According to the International Herald Tribune, 1.3 million Arabs, or 20 percent of the population of Israel, are being restricted on land where they once had independence. To ensure the security of the Israeli (not Jewish, I must say) state, some rabbis dictate that Jews may not rent apartments or give jobs to Arabs. The larger key to this security, though, is land. Arabs are not allowed to work on about 120,000 hectares of their land, even though it might be just sitting idle. And I'm not even talking about the West Bank and Gaza Strip yet.

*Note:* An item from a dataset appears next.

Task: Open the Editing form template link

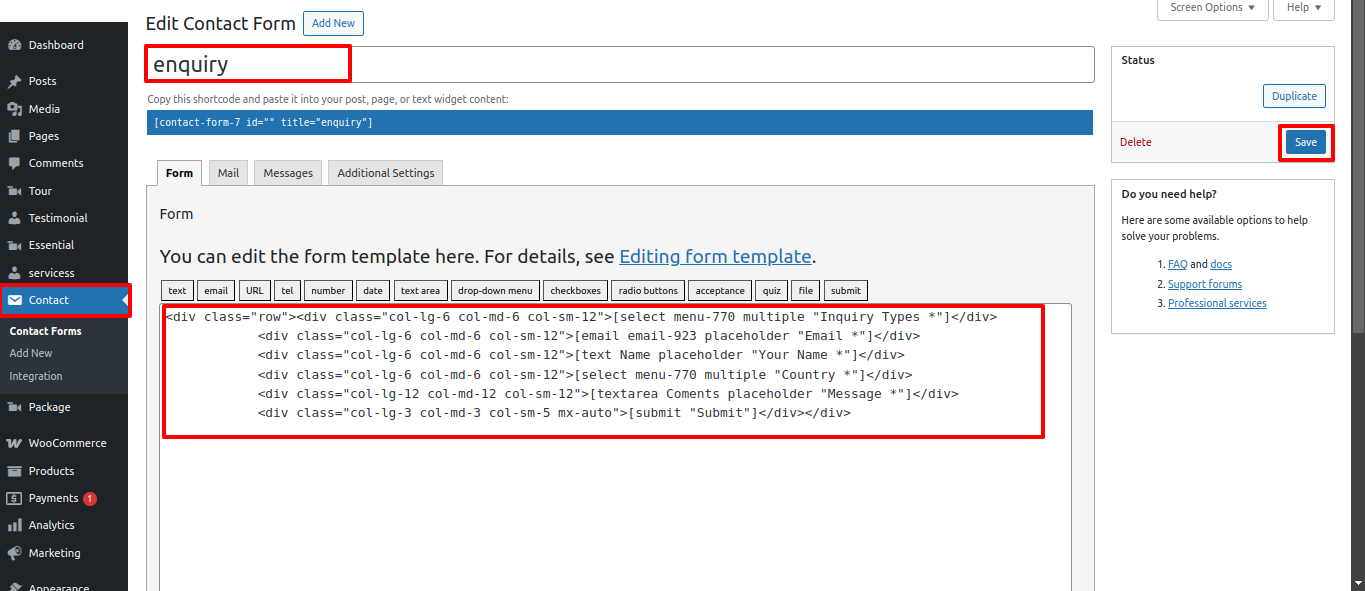Action: coord(715,256)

So where does beer come in, you ask? Taybeh is located in Area A of the West Bank, which is under complete Palestinian control and is supposed to be legally inaccessible to Israelis. Area C is under complete Israeli control and is the base for many settlements. Area B is under joint Palestinian-Israeli control. Here is a good map of the situation. It is not just the West Bank that is partitioned off by the separation barrier, but each of these areas is isolated too, with parallel highways on each side of many walls, one for settlers and one for Palestinians. Therefore, even though Jerusalem is only a 15-minute drive from Taybeh, any of the beer that is sold in the city is likely bootlegged; it is not legal for Israelis to transfer goods from Area A to Israel proper. And if the beer is to be shipped through Israel -- which it must be to get to, say, Jordan -- the taxes are incredibly high.

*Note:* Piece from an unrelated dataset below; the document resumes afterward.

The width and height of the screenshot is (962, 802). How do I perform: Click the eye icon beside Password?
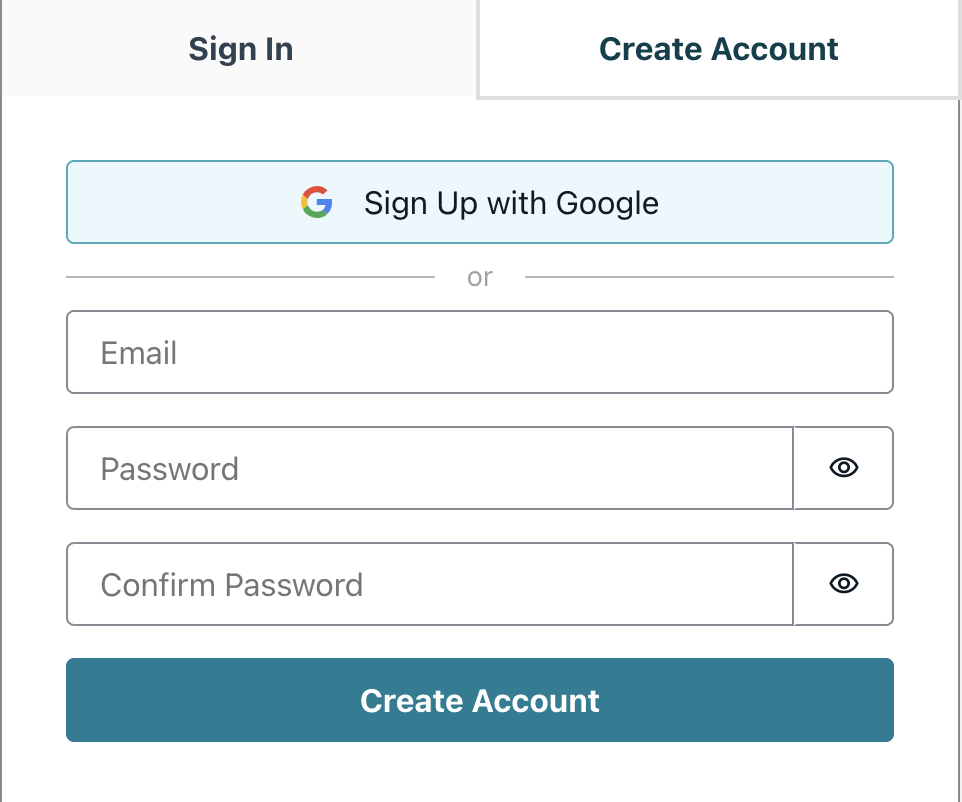[843, 468]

So at his grandfather's urging, in the early '90s, Nadim Khoury (above at right) came back to the West Bank to open his brewery, instead of staying in suds-central Boston. Granted, things were looking good: In the year the brewery opened, 1994, Israel signed a peace treaty with Jordan that, among other agreements, stated that "normal relationship between them will further include economic and cultural relations." Since then, though, Ehud Barak's "generous offer" was rejected by Yasser Arafat during negotiations at Camp David in 2000. This offer would have ensured Palestinian control of portions of the West Bank and the Gaza Strip, about 80 percent of the green-line area you hear talked about. But even if this deal would've been struck, Khoury would've been left in the lurch, because only small strips of land would connect three patches of Palestinian property, surrounded by Israeli-controlled estate. And the "generous offer" didn't include any specifics about "economic relations," including non-exorbitant export procedures and taxes.
The Gaza Strip, of course, is a whole different ballgame. Its residents aren't worried about exporting; they are worried about importing. Israel does not allow the territory to have its own port, and the state also controls incoming goods across the land border, which often aren't much. Some aid groups have pulled out of the area, because negotiating through restrictions is difficult. Just last month, the United Nations Relief Works Agency suspended aid to 1.1 million refugees in the territory because of fuel shortages caused by Israeli sanctions on Hamas. It's no wonder that desperation led to the storming of the border with Egypt.
Okay, but back to beer, with an analogy: You're Coastal Extreme Brewing Co. in Newport, Rhode Island. You're trying to make your livelihood with your latest stout, but you aren't allowed to export anywhere outside of the state borders, not into Connecticut, not into Massachusetts, without paying the price. And anyway, your production depends on whether you can get the shipment of Canadian malted barley into the state, because your truck has been stuck at the border for a day now because the crossings were closed and security is investigating your supply. And your Bavarian hops couldn't come in by plane or boat because you're not allowed to have an airfield or port.
I say all this because I want to show that statehood is not the issue. The constituents in Israel already understand statehood; they can draw and re-draw borders with proficiency and on a daily basis. What the area is lacking is an understanding of nationhood, where individual states cooperate with one another, including shared authority over security and trade. A two-state solution can't be a solution until this is realized. Giving the Palestinians, or even Arabs, their own state would mean little if they are going to continue to be partitioned off like my hypothetical Rhode Island, unable to participate in the broader country -- and even world. Perhaps, just perhaps, younger generations of Israelis will consider this as they sip beers on the beach during their Independence Day BBQs. And maybe one day they'll even drink Taybeh.